Please repeat, from the entries that follow, the lines from the one containing "San Diego (129, 2397)" through the one containing "Blog [link] (117, 2461)" exactly, adding nothing.

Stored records
-----

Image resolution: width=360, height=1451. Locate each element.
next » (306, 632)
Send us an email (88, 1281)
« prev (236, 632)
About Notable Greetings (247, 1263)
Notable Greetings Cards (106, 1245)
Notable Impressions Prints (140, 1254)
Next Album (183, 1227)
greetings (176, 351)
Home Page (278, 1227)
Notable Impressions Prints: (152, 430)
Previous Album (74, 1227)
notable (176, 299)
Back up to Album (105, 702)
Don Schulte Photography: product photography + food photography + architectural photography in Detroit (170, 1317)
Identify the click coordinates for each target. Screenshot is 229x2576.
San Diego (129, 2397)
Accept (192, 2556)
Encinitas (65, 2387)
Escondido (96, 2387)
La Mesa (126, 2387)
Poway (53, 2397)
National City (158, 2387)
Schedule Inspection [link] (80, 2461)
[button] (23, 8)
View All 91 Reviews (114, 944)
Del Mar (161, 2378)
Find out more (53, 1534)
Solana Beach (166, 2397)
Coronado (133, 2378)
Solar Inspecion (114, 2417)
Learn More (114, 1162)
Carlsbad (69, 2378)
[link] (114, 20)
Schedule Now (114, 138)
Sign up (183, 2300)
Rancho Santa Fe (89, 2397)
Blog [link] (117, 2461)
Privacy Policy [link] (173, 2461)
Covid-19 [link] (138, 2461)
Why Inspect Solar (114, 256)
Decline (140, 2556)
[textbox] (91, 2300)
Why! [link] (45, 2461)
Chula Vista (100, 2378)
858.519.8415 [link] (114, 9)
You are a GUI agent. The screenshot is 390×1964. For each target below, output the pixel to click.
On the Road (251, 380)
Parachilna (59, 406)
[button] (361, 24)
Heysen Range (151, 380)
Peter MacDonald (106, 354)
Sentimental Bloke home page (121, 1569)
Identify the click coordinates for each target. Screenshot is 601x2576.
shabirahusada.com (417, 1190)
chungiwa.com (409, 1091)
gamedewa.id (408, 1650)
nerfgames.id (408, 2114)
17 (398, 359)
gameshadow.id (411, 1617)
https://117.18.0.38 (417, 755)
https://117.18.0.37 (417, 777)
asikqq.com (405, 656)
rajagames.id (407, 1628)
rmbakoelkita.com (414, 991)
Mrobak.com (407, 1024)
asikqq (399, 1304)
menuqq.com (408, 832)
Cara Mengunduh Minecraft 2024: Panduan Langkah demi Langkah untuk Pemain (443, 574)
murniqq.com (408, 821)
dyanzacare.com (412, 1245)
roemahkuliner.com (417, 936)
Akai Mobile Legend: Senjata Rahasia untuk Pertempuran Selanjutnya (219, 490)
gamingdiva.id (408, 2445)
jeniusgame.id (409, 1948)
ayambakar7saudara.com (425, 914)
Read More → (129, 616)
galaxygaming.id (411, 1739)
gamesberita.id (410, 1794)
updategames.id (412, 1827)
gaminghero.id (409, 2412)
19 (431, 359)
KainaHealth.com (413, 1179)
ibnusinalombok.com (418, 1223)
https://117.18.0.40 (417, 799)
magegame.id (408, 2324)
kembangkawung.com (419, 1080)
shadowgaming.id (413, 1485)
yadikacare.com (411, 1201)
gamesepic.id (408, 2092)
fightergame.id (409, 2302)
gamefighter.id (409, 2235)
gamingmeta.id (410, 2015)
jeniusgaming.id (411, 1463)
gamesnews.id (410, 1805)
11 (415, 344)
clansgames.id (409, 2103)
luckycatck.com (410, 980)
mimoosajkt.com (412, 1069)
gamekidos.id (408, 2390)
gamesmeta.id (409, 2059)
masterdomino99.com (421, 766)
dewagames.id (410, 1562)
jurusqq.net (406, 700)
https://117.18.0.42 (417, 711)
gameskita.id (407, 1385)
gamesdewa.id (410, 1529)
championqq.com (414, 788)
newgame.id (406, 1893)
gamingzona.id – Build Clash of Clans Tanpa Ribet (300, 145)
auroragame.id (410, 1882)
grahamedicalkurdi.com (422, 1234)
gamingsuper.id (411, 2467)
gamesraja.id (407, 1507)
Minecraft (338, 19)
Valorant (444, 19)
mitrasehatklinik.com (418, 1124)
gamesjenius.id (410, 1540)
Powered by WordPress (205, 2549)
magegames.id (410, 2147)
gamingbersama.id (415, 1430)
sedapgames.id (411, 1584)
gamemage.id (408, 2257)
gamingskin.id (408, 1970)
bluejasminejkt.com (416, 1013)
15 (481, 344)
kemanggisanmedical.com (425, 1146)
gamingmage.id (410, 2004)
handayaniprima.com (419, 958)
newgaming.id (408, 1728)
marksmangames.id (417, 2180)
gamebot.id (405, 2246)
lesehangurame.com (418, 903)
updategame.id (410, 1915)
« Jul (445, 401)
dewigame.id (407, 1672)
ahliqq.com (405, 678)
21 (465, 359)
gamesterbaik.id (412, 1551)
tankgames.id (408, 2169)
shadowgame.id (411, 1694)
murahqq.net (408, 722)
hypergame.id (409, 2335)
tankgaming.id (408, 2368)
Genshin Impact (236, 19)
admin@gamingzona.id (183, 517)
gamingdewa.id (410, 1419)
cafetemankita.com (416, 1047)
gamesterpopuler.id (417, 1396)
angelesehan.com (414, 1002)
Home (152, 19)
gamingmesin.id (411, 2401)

-----

Response to the exercise
San Diego (129, 2397)
Accept (192, 2556)
Encinitas (65, 2387)
Escondido (96, 2387)
La Mesa (126, 2387)
Poway (53, 2397)
National City (158, 2387)
Schedule Inspection [link] (80, 2461)
[button] (23, 8)
View All 91 Reviews (114, 944)
Del Mar (161, 2378)
Find out more (53, 1534)
Solana Beach (166, 2397)
Coronado (133, 2378)
Solar Inspecion (114, 2417)
Learn More (114, 1162)
Carlsbad (69, 2378)
[link] (114, 20)
Schedule Now (114, 138)
Sign up (183, 2300)
Rancho Santa Fe (89, 2397)
Blog [link] (117, 2461)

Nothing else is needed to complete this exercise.